Weight by Information Gain
Synopsis
This operator calculates the relevance of the attributes based on information gain and assigns weights to them accordingly.
Description
The Weight by Information Gain operator calculates the weight of attributes with respect to the class attribute by using the information gain. The higher the weight of an attribute, the more relevant it is considered. Please note that this operator can be applied only on ExampleSets with nominal label.
Although information gain is usually a good measure for deciding the relevance of an attribute, it is not perfect. A notable problem occurs when information gain is applied to attributes that can take on a large number of distinct values. For example, suppose some data that describes the customers of a business. When information gain is used to decide which of the attributes are the most relevant, the customer's credit card number may have high information gain. This attribute has a high information gain, because it uniquely identifies each customer, but we may not want to assign high weights to such attributes.

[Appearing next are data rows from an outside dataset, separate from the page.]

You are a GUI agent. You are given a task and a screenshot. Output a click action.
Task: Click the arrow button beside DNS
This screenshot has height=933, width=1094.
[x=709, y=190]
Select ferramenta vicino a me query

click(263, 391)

Information gain ratio is sometimes used instead. This method biases against considering attributes with a large number of distinct values. However, attributes with very low information values then appear to receive an unfair advantage. The Weight by Information Gain Ratio operator uses information gain ratio for generating attribute weights.
Input
example set
This input port expects an ExampleSet. It is output of the Retrieve operator in the attached Example Process.
Output
weights
This port delivers the weights of the attributes with respect to the label attribute. The attributes with higher weight are considered more relevant.
example set
The ExampleSet that was given as input is passed without changing to the output through this port. This is usually used to reuse the same ExampleSet in further operators or to view the ExampleSet in the Results Workspace.
Parameters
Normalize weights
This parameter indicates if the calculated weights should be normalized or not. If set to true, all weights are normalized in range from 0 to 1.
Sort weights
This parameter indicates if the attributes should be sorted according to their weights in the results. If this parameter is set to true, the order of the sorting is specified using the sort direction parameter.
Sort direction
This parameter is only available when the sort weights parameter is set to true. This parameter specifies the sorting order of the attributes according to their weights.